Tasks and exercises —
(1) In the passage on treating hole-in-head, what three ways can metronidazole be used?
(2) Quote the hole-in-head treatment passage from "Treat With Metronidazole" up to and including "white discharge reduced.".

[[ Exercise passage, beginning ]]

Treat With Metronidazole
Metronidazole is by far the most effective medication for curing hole-in-head caused by Hexamita. It can be added to water, food or used in bath treatments.
Seachem MetroPlex is one of the best Metronidazole fish medicines available.
Within a few days of usage, you should see a significant improvement in your fish’s health, such as the lesions being healed or holes getting smaller and the white discharge reduced.
NOTE: In many cases, HITH is successfully treated by merely dosing with metronidazole. There are even more cases where the disease has been reversed using metronidazole accompanied by partial water changes.
NOTE: There is not a single cause to be pinpointed for the hole-in-the-head infection. So when you are unsure whether it’s poor nutrition, water quality, or Hexamita parasite, the best and probably the most optimal route is to treat all potential conditions.
Can Carbon In The Filter Cause Hole In The Head?
No scientific studies or evidence prove the presence of carbon as a causative factor for hole-in-the-head disease.

[[ Exercise passage, end ]]
[[ Data listing, beginning ]]

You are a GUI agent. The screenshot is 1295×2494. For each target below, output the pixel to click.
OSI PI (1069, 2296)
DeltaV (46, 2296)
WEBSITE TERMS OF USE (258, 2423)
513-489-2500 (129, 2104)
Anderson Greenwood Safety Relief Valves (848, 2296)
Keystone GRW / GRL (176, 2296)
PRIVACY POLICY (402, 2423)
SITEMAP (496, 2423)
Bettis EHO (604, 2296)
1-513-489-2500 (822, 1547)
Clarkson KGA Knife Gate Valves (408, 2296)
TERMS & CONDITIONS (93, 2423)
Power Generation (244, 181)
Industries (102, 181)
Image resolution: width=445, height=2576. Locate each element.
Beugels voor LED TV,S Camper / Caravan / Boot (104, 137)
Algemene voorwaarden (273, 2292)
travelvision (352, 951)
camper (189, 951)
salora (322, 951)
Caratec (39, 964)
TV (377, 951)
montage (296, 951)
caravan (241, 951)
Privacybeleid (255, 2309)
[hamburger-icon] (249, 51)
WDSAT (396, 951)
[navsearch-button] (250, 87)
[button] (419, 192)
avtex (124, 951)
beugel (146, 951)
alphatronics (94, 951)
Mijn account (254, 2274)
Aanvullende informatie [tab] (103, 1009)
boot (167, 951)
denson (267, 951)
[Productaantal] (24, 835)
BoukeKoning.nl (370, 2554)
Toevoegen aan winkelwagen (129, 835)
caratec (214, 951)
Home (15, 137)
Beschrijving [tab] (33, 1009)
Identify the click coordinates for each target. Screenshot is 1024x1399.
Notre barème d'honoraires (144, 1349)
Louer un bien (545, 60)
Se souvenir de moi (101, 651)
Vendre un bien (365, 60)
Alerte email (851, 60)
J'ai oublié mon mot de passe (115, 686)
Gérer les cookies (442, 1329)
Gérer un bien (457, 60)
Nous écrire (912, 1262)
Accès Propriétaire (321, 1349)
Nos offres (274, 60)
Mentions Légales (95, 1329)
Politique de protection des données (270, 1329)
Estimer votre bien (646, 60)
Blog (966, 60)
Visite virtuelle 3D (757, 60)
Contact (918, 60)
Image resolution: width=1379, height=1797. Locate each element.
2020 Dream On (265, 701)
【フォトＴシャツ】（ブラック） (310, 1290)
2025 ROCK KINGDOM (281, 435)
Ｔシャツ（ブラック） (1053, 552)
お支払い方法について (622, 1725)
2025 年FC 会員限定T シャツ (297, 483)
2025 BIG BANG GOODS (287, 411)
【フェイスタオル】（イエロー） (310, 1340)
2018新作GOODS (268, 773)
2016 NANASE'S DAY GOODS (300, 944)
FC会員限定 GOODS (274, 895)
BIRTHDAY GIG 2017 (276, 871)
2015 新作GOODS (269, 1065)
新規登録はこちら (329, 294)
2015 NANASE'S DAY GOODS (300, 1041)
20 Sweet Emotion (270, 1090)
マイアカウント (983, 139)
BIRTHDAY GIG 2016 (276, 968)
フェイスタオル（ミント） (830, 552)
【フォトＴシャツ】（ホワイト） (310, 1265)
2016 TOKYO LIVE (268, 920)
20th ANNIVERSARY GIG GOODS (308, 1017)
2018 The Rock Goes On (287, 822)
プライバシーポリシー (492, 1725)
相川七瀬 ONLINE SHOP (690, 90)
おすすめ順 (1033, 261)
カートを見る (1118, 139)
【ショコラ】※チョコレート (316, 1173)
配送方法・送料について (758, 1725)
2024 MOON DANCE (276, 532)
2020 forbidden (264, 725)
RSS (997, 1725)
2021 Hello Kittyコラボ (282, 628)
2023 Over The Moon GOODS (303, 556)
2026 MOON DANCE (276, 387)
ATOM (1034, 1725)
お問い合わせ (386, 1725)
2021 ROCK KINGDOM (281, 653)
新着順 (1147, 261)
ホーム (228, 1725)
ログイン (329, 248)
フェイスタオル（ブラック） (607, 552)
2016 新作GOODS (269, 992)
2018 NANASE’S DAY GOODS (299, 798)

[[ Data listing, end ]]

Answers to the problems —
(1) It can be added to water, added to food, or used in bath treatments.

(2)
Treat With Metronidazole
Metronidazole is by far the most effective medication for curing hole-in-head caused by Hexamita. It can be added to water, food or used in bath treatments.
Seachem MetroPlex is one of the best Metronidazole fish medicines available.
Within a few days of usage, you should see a significant improvement in your fish’s health, such as the lesions being healed or holes getting smaller and the white discharge reduced.